Infectious prions and proteinopathies

Abstract

Transmissible spongiform encephalopathies (TSEs) are caused by an infectious agent that is thought to consist of only misfolded and aggregated prion protein (PrP). Unlike conventional micro-organisms, the agent spreads and propagates by binding to and converting normal host PrP into the abnormal conformer, increasing the infectious titre. Synthetic prions, composed of refolded fibrillar forms of recombinant PrP (rec-PrP) have been generated to address whether PrP aggregates alone are indeed infectious prions. In several reports, the development of TSE disease has been described following inoculation and passage of rec-PrP fibrils in transgenic mice and hamsters. However in studies described here we show that inoculation of rec-PrP fibrils does not always cause clinical TSE disease or increased infectious titre, but can seed the formation of PrP amyloid plaques in PrP-P101L knock-in transgenic mice (101LL). These data are reminiscent of the "prion-like" spread of misfolded protein in other models of neurodegenerative disease following inoculation of transgenic mice with pre-formed amyloid seeds. Protein misfolding, even when the protein is PrP, does not inevitably lead to the development of an infectious TSE disease. It is possible that most in vivo and in vitro produced misfolded PrP is not infectious and that only a specific subpopulation is associated with infectivity and neurotoxicity.

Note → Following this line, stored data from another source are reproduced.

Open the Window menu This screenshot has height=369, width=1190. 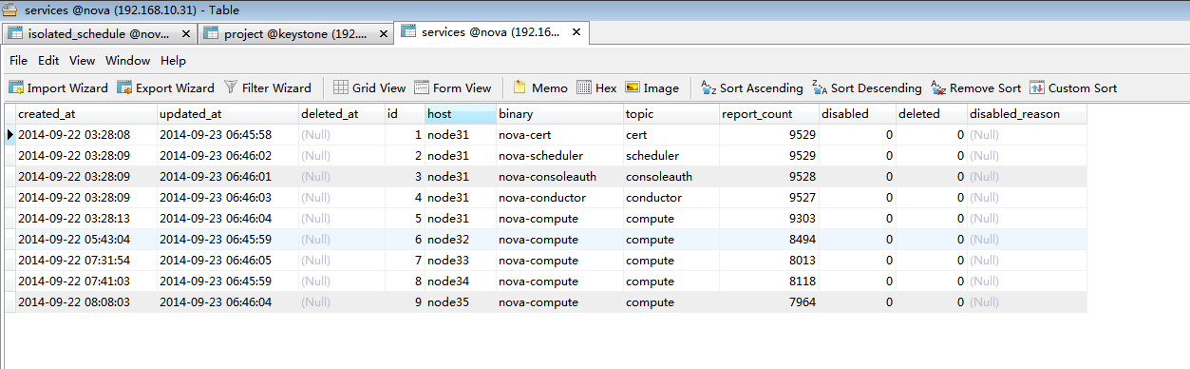point(127,61)
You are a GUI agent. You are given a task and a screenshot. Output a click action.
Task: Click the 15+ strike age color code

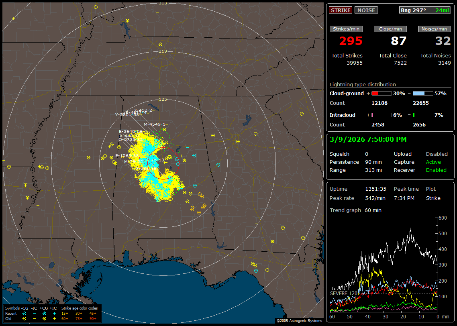coord(65,313)
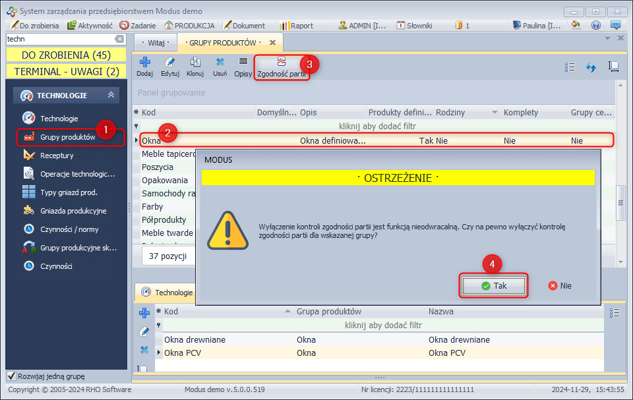This screenshot has width=633, height=400.
Task: Expand the Okna PCV row arrow
Action: [x=159, y=353]

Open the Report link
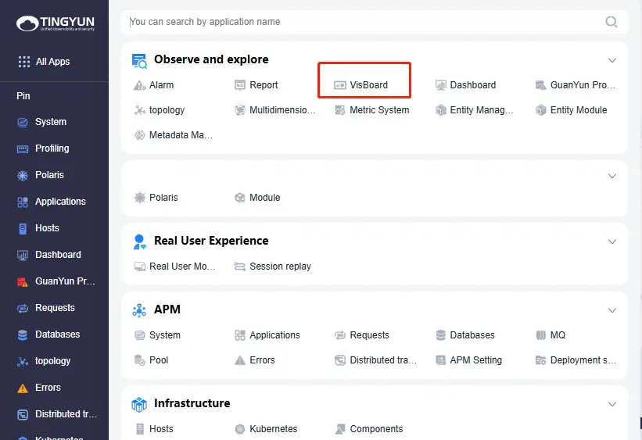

Keywords: TSE; amyloid; prion; prion-like; synthetic prions.

FIGURE 1.

PrP amyloid plaque seeding in 101LL mice. Recombinant PrP was expressed in E coli and purified before refolding into amyloid fibrils. These preparations were inoculated into 101LL and wildtype mice (A). Animals survived for lifespan, and while no PrP aggregation was observed in wildtype mice (B), large thioflavin fluorescent (D) PrP amyloid plaques were detected in several 101LL mice (C).